On top of numerous other side effects attributable to frequent use of proton pump inhibitors (PPIs) – which include kidney disease, elevated risk of stroke, Alzheimer’s and more – drugs such as Nexium and Prilosec are now implicated in a recurrent antibiotic-resistant bacterial infection.
The study, published this month in the Journal of the American Medical Association, was a meta-analysis of data taken from 16 prior studies of over 7700 patients infected with a bacterium known as clostridium difficile. This particular bug is the cause of colitis, an inflammation of the colon that results in severe diarrhea. Symptoms also include fever, nausea and abdominal pain.
While this primarily affects the elderly and people with other diseases being treated with antibiotics over an extended period, it can also be contracted by contact with surfaces or substances contaminated by fecal matter.
Slightly more than half of the patients studied in the meta-analysis were taking PPIs – and one-fifth of them kept developing a series of c. difficile infections, with new infections occurring within 12 weeks of recovering from a previous bout. Overall, rates of recurrent c. difficile infections among patients taking PPIs were nearly 8% greater than among those not taking such medications. Such a difference may seem small, but researchers say that use of PPIs are “associated with a significantly increased risk of recurrent c. difficile infection.”

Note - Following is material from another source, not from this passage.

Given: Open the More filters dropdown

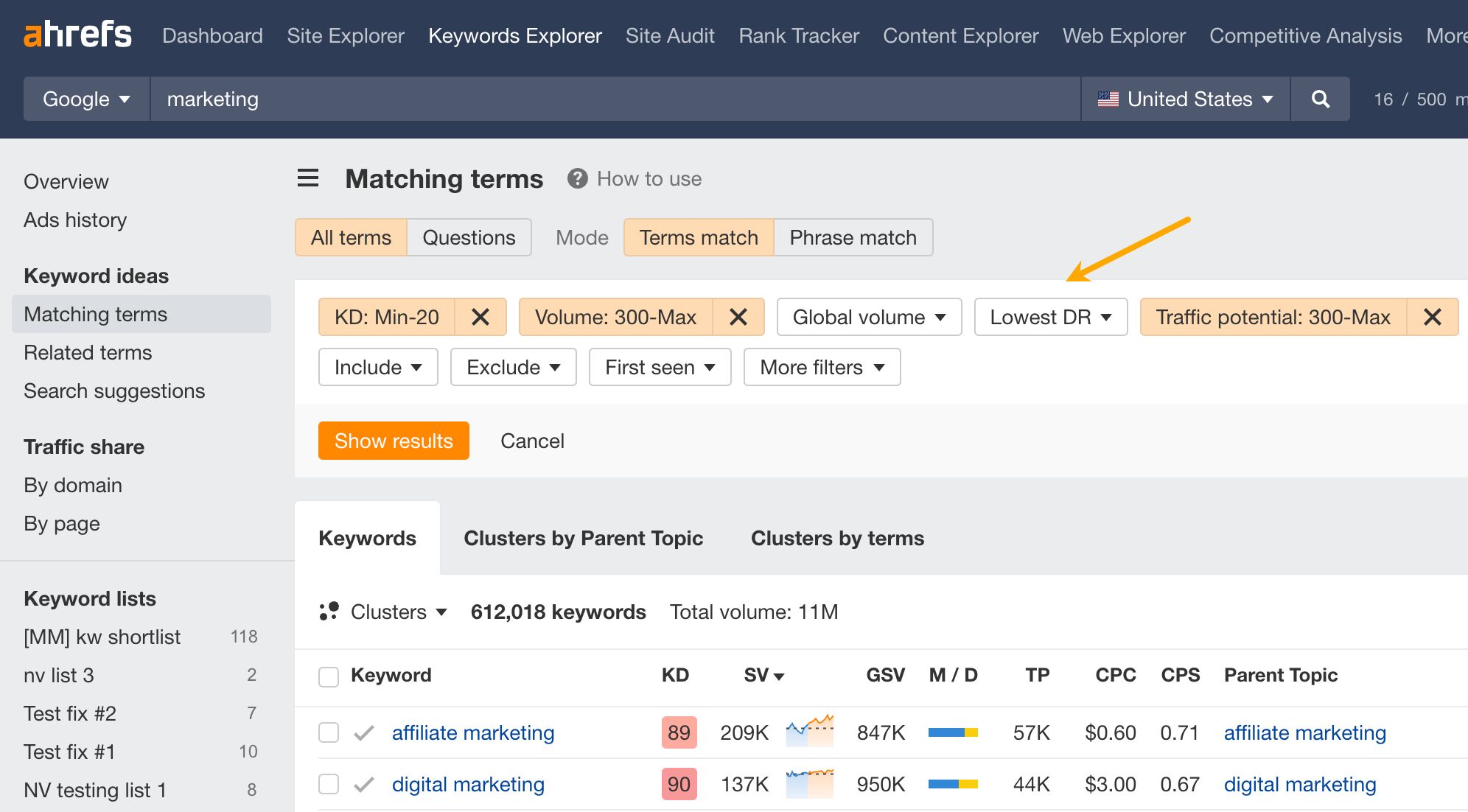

According to gastroenterologist Sahil Khana, M.D. of the Mayo Clinic, the reason for the elevated susceptibility to c. difficile is due to the mechanism of action of PPIs, which suppress the production of stomach acid that would otherwise kill harmful bacteria. He also acknowledged that many patients in the study may already have compromised immune systems, making them more vulnerable to such infections. Nonetheless, he says, “Patients with c. difficile should be reevaluated to assess the necessity of using gastric acid suppression medications.”
On the other hand, Dr. David E. Bernstein, who heads up the hepatology department at Northwell Health in New York, disagrees. He says that in his experience, it isn’t a problem because so many patients are treated with PPIs. He goes on to state, “I wouldn’t change anything in what we do medically or tell patients based on what this meta-analysis found.”
While the recently published study does not constitute iron-clad proof that PPIs cause c. difficile infections, the findings indicate that further study into this issue is certainly warranted.